The following entries are to be repeated exactly, and the pictures are to be left behind.

(Beginning of DATA SHOWN)

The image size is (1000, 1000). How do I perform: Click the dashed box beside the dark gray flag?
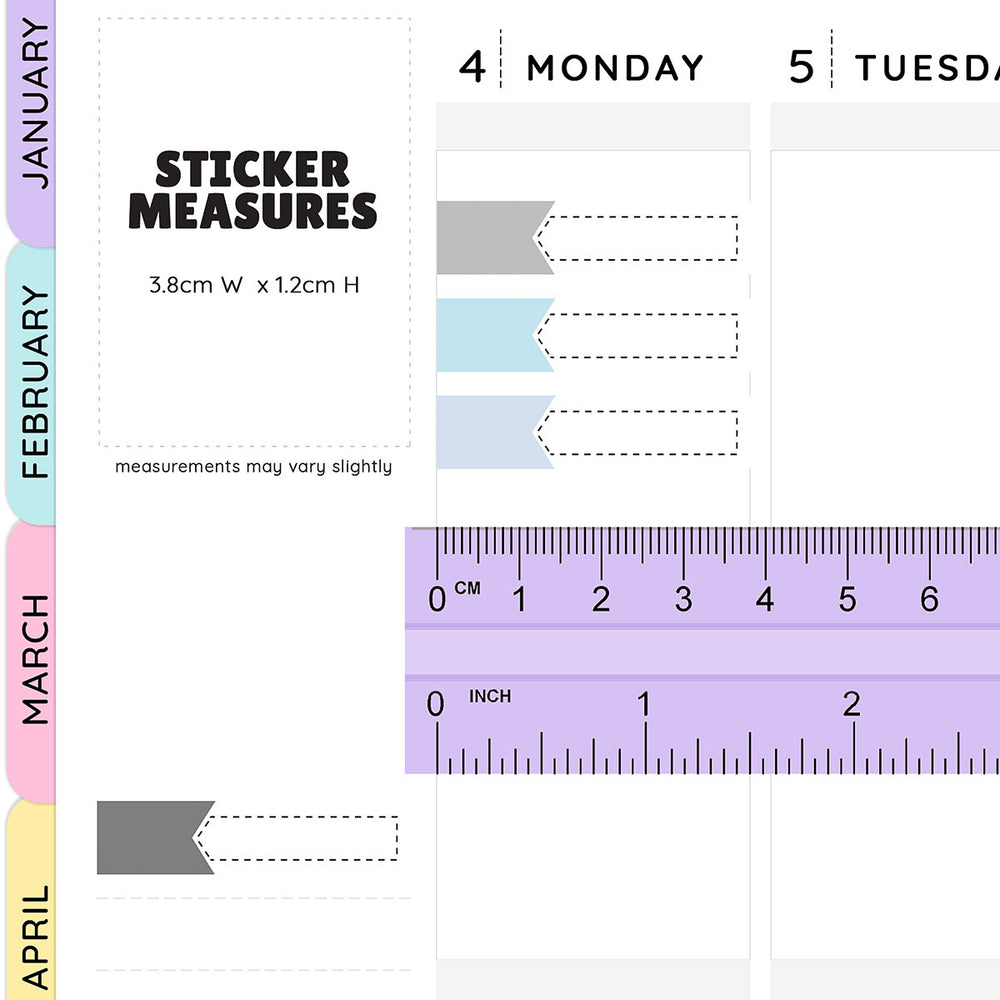coord(302,838)
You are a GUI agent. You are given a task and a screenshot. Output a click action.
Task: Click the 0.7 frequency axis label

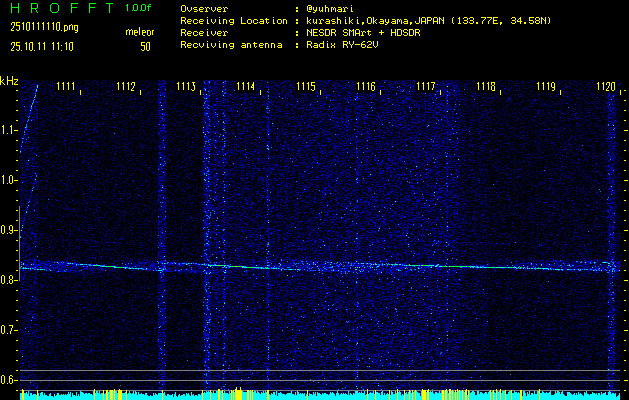[x=9, y=330]
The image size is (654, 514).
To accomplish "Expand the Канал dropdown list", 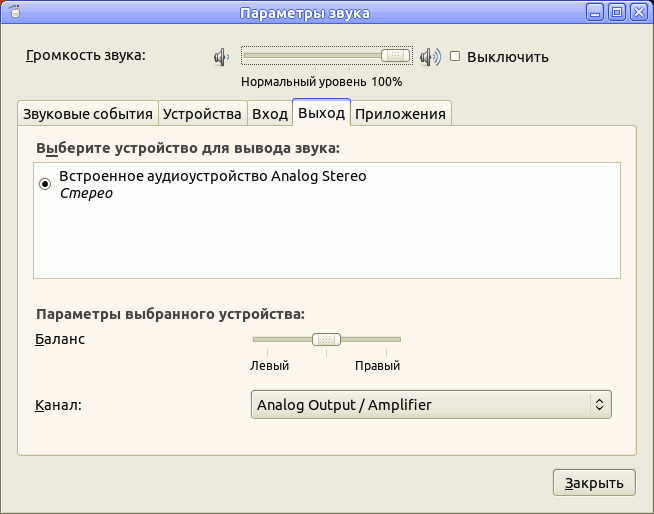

(End of DATA SHOWN)

- SOLVED EXERCISE
The image size is (1000, 1000). How do I perform: Click the dashed box beside the dark gray flag?
coord(302,838)
You are a GUI agent. You are given a task and a screenshot. Output a click action.
Task: Click the 0.7 frequency axis label

[x=9, y=330]
The image size is (654, 514).
To accomplish "Expand the Канал dropdown list", 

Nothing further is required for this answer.